Chris Bolan, foreground, in the short film with the working title "Cell Phone Range."

Chris Bolan, foreground, in the short film with the working title “Cell Phone Range.”

It was gratifying to see my partners working so hard to get details of my script right, even incidental ones such as stone fences in the middle of the woods. The valleys that run into the Hudson are long-trodden places, full of the ruins of obsolete economies: old canal locks and railroad beds, pastures full of trees, ruined barn foundations and resorts, and water-powered mills in improbable places. It’s the first de-industrialized region in North America, and for that reason it feels haunted. Even when you’re alone there, you feel like you’ve gone to a place where generations before you have gone to be alone.

I’m proud to say my partners Teddy Schenck (director) and Matthew Wiesner (producer) and especially the photographer Marco Franzoni seemed to get that atmosphere right. It was a lucky accident that we shot our short there so late in the fall. Summer is the obvious choice, from a production standpoint, on account of those long days, and fall foliage season – though that was our general aim during pre-production – has a garish quality of its own.

Winter comes there about three weeks ahead of the city, and the trees had already lost most of their leaves, leaving a brown palate with rusty reds and golds on the bushes, while the moss and ferns were still a brilliant green. If the story is about a journalist who goes to find a Hollywood star who’s quit the hustle to hide and recharge herself, then we found the right background.

The problem, as I realized on my solo scouting day just three days before the shoot, was that the actor was right. It does get dark in Phoenicia! The Catskill Mountains around the Esopus make an unusually steep valley. The shadows start growing around 1pm, and just six weeks before the solstice the sun “sets” around 3:30, and the crew would start muttering “We’re losing light.”

Strictly speaking there’s a difference between a true sunset and a Phoenicia sunset. The sun didn’t fall past the horizon, it fell past the mountain, and this difference made our film possible. It left us another 90 minutes of twilight. Though we didn’t have the leisurely 14 hours of daylight I imagined when I wrote the first draft, we still had close to nine, and for most of our shoot, we were lucky to have cloud cover, which diffused the light and softened what would have been obvious differences in time.

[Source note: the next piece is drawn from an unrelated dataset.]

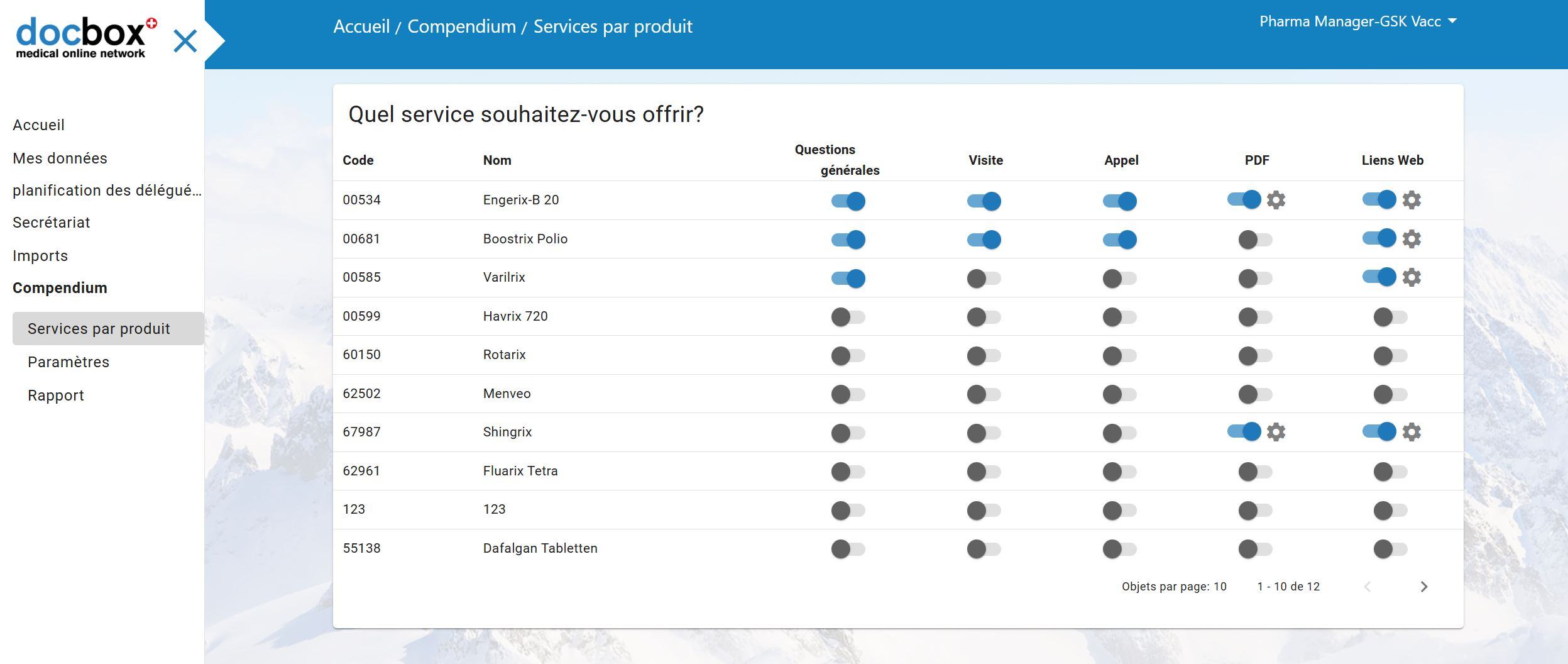
Task: Collapse the Compendium sidebar section
Action: click(60, 288)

After two days we realized we had to act like we were losing light while the sun was still rising. The crew responded with big hearts, and most stuck around for a few extra hours of shooting on Sunday morning.

Would some of the scenes, especially the performances, have benefitted from relaxing the schedule and getting more takes? Most definitely. Would I ever make another film in Phoenicia in November again? Only if the story takes place in an empty hotel at night. But this one is shot, thanks to dozens of supporters and the hard work of several artists, and sometime in 2016 it’s going to take viewers to a special place and time of year I love.

Stella, or The Alternator

When coincidences start happening all around you, you’re doing something right. At least that’s the aphorism as I understand it – Carl Jung by way of the astrology freak I had a crush on in my 20s. And I have noticed, when you get deep into something, inexplicable signs give you pats on the shoulder.

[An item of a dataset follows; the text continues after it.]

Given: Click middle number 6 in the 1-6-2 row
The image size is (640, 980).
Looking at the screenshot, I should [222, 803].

Friday was six days before shooting begins on my short film: working title is still “Cell Phone Range.” It’s about a young, ambitious, not particularly soulful guy who drives from the city to a remote, upstate summer house in autumn to interview an actress who just walked off her Broadway show. He gets lost on his way there, and Stella, an octogenarian, asks him if he needs directions. He says, “No.” Then, “Actually, yes.”

Like many men, he hesitates for some reason to admit that he’s lost, or needs help. Or even that there are questions he doesn’t have the answers for.

Six days before shooting, my partners Teddy Scheck and Matt Wiesner had spent the last few days turning big question marks into check marks. Permits? Done. Hair and makeup person? Done. Lodging for the cast? Done.

One little detail we still haven’t pinned down is casting Stella, though we’re looking into options for casting her locally. That way we won’t have to house her, nor have her endure a long ride – something I wouldn’t like to ask a woman Stella’s age to do. It’s the perfect kind of job for me. At a family reunion, I prefer the company of the elders; four-year-olds, I find, are all more or less the same. I’m useless haggling with the checkout guy at the light rental place, but turn me loose in a room full of seniors, and I’ll know everyone’s name in an hour.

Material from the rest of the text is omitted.